§ Directions for this task
Retype, word for word, every line of the records below starting at the one that contains "[Nie wyrażam zgody] (1007, 2548)" and ending at the one that contains "Поделиться (1081, 291)"; include both of those lines and nothing more.

§ Source data
========================================================================

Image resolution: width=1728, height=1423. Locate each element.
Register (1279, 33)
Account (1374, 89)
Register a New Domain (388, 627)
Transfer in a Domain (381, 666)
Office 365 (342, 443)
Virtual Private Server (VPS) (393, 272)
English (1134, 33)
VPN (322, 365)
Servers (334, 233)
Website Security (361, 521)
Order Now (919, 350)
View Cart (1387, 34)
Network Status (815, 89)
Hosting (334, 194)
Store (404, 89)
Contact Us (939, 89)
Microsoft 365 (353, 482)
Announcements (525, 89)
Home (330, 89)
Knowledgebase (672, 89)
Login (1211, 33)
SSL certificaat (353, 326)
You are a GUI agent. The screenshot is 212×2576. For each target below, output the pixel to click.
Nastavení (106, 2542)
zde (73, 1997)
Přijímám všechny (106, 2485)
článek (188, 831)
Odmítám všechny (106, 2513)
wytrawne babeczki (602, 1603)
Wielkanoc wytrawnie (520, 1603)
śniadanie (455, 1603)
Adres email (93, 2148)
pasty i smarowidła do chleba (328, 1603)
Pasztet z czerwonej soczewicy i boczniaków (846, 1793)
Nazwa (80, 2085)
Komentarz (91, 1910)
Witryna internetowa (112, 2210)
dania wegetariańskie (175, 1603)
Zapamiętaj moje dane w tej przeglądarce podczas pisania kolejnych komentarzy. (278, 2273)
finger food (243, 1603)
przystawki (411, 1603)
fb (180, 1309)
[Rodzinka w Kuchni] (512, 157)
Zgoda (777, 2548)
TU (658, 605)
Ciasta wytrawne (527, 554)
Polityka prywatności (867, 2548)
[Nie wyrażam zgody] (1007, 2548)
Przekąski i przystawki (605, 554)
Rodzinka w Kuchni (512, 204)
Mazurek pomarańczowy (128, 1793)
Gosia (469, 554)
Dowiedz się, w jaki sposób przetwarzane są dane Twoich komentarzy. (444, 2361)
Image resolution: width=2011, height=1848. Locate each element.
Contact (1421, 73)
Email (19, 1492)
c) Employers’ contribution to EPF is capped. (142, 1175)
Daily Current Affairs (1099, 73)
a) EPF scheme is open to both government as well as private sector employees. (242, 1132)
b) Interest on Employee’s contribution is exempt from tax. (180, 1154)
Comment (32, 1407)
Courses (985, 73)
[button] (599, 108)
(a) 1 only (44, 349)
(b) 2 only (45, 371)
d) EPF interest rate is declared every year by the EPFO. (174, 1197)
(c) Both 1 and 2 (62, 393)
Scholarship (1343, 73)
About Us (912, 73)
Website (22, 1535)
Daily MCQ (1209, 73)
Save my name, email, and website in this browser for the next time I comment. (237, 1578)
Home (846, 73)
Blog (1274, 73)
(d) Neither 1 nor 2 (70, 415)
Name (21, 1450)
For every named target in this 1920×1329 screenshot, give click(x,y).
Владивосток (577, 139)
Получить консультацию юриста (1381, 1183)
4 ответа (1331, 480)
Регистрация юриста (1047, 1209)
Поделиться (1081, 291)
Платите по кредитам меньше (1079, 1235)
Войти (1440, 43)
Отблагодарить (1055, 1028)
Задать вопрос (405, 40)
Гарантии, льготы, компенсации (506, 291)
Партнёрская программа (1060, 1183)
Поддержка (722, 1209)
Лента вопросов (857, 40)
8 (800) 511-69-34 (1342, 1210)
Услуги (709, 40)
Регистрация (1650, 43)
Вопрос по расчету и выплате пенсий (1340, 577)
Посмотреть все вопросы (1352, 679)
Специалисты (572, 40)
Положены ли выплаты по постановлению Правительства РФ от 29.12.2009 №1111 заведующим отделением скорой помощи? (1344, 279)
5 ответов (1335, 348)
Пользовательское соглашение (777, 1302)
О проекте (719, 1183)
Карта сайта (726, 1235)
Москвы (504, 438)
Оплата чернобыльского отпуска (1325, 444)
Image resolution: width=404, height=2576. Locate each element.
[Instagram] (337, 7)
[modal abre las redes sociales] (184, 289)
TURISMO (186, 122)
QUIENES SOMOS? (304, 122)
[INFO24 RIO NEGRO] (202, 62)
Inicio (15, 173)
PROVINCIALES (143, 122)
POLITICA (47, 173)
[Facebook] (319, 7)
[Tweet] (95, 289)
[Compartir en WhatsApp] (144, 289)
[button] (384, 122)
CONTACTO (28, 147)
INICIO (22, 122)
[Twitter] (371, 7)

========================================================================

§ Exercise response
[Nie wyrażam zgody] (1007, 2548)
Przekąski i przystawki (605, 554)
Rodzinka w Kuchni (512, 204)
Mazurek pomarańczowy (128, 1793)
Gosia (469, 554)
Dowiedz się, w jaki sposób przetwarzane są dane Twoich komentarzy. (444, 2361)
Image resolution: width=2011, height=1848. Locate each element.
Contact (1421, 73)
Email (19, 1492)
c) Employers’ contribution to EPF is capped. (142, 1175)
Daily Current Affairs (1099, 73)
a) EPF scheme is open to both government as well as private sector employees. (242, 1132)
b) Interest on Employee’s contribution is exempt from tax. (180, 1154)
Comment (32, 1407)
Courses (985, 73)
[button] (599, 108)
(a) 1 only (44, 349)
(b) 2 only (45, 371)
d) EPF interest rate is declared every year by the EPFO. (174, 1197)
(c) Both 1 and 2 (62, 393)
Scholarship (1343, 73)
About Us (912, 73)
Website (22, 1535)
Daily MCQ (1209, 73)
Save my name, email, and website in this browser for the next time I comment. (237, 1578)
Home (846, 73)
Blog (1274, 73)
(d) Neither 1 nor 2 (70, 415)
Name (21, 1450)
For every named target in this 1920×1329 screenshot, give click(x,y).
Владивосток (577, 139)
Получить консультацию юриста (1381, 1183)
4 ответа (1331, 480)
Регистрация юриста (1047, 1209)
Поделиться (1081, 291)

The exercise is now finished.